Our street was dog friendly, and it says something of the unique character of the four-legged friends that, over thirty years later, I remember them distinctly. There was Mindy the collie and Sheba the Siberian husky. My first pet, however, was not a dog, was not furred or four-legged. It wasn’t even a mammal but a fish; a goldfish I named Finly. A fish is a far cry from a dog and our interactions were undoubtedly more limited, but Finly was the first animal whose care was put in my hands. From this tiny creature I learned about the responsibility of pet ownership and the bonds formed through that relationship of co-dependency. With my neighbor’s dogs I bonded over having fun, with Finly I formed a bond from the very act of caring for him (changing the water in the fishbowl once a week and feeding him twice daily). Finly lasted a good three years and I grew to love that fish.

The inevitable all pet owners must sadly endure someday happened while I was away at summer camp in New Hampshire with my Scout troop. I got called one day to the headquarters of Camp Wanocksett, there was a phone call from my mother telling me Finly was found belly-up in his bowl that morning. My parents must have known what my first pet meant to me because they assured me they put him in a container and gave him a burial in our backyard (marked with a blue ribbon) which I visited when I returned home. I would miss him and though I was always assured it was not the case I couldn’t help but feel I must have failed Finly somehow resulting in his death. Loving a pet will do that to you.

Cats have always played a big role in my life. While we still lived in the city we would often take trips to the South Shore to visit my aunt and uncle and Bianca, the white Persian cat they took in when I was four. Bianca became increasingly temperamental as she aged but she cemented the seed of thought that my first fur-bearing pet would be a cat. Sure enough, almost fifteen years later, in my senior year of high school we adopted two cats from the same litter. The male and bigger of the two we named Pumpkin but the red fur that gave him his name as a kitten turned into a beautiful sandy color as he grew while Jessie, even into adulthood, never lost the grey and white complexion that earned her the nickname Little Squirrel. Looking back these two felines were with me during my most transformative and eventful years of my life. Together we lived through quite a bit of history as well. They were with me when I went off to college, they were there to come home to when classes were cancelled on 9/11 and would be again over a decade later after the scary ride home on the day of the Marathan bombing, they got me through the first break-up that actually crushed me, and then saw me through the rest of my college years, a time marked by the Iraq War and finding my way in the world. The turbulent years immediately after college where I was carving out my life were made easier by their company. Finally, they provided a source of comfort for all of us during my father’s final years when his battle with ALS created a sensation of hopelessness.

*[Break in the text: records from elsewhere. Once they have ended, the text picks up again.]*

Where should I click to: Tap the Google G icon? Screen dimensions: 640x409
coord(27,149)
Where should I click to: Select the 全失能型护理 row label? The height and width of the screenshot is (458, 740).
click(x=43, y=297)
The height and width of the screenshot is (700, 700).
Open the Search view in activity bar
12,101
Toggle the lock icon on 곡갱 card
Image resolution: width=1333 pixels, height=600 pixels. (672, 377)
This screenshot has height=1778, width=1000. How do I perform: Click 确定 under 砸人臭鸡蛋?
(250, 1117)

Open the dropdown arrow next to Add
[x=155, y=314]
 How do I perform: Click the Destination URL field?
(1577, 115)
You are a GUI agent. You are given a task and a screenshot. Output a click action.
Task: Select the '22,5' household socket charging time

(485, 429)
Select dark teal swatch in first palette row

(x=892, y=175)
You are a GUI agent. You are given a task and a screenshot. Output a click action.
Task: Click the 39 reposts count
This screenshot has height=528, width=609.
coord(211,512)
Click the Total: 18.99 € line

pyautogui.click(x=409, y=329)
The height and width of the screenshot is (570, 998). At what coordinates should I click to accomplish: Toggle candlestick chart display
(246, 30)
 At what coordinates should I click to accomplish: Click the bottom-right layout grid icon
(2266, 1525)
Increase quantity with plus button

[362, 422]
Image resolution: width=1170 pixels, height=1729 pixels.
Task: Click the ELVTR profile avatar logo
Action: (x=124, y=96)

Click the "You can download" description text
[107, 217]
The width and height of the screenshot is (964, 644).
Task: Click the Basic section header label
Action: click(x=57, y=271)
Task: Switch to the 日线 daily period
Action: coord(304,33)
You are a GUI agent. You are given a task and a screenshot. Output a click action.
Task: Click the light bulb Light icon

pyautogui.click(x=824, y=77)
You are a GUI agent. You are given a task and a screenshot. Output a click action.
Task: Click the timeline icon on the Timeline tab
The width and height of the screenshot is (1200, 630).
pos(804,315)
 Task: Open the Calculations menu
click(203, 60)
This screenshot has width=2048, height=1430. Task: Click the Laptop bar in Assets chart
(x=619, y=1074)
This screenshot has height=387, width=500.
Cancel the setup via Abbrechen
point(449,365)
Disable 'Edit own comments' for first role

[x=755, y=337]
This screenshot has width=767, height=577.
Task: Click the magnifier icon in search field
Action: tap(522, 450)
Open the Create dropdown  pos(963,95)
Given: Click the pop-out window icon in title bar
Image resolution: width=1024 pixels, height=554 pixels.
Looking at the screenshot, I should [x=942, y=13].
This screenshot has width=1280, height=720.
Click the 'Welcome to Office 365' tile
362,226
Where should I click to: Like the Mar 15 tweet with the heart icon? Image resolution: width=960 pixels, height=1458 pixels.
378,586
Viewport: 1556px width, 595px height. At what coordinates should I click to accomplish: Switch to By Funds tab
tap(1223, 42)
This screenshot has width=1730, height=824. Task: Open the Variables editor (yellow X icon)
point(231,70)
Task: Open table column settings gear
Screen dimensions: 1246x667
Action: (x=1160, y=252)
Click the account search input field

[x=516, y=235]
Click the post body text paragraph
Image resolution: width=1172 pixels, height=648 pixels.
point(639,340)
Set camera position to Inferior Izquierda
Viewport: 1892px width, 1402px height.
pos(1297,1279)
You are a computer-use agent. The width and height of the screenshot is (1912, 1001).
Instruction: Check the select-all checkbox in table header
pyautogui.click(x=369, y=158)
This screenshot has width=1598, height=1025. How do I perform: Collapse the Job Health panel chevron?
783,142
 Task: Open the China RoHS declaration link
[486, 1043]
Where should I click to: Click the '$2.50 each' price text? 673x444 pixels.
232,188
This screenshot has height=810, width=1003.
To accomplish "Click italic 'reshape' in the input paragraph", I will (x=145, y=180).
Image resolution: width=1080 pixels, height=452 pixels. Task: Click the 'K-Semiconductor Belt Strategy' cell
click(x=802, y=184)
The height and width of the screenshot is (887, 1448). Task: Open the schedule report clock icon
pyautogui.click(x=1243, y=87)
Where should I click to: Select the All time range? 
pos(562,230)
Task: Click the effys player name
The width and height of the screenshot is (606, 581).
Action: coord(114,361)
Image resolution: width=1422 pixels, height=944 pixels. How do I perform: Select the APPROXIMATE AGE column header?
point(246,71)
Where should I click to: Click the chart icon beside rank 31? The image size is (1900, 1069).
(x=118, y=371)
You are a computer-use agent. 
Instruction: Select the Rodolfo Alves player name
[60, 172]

No one who has cared for a pet could question them becoming family. The parallels outnumber the distinctions. We care for them because we love them and, sometimes and for some people, they are all we have and we are all they have. We are repaired tenfold by their unconditional love and company. Both Pumpkin and Jessie lived to be almost twenty, Pumpkin going at eighteen and Jessie at nineteen. I was far from a pet owner, but they lived a long life. I hope I can at least say I played a part in that. It was the least I could do for them.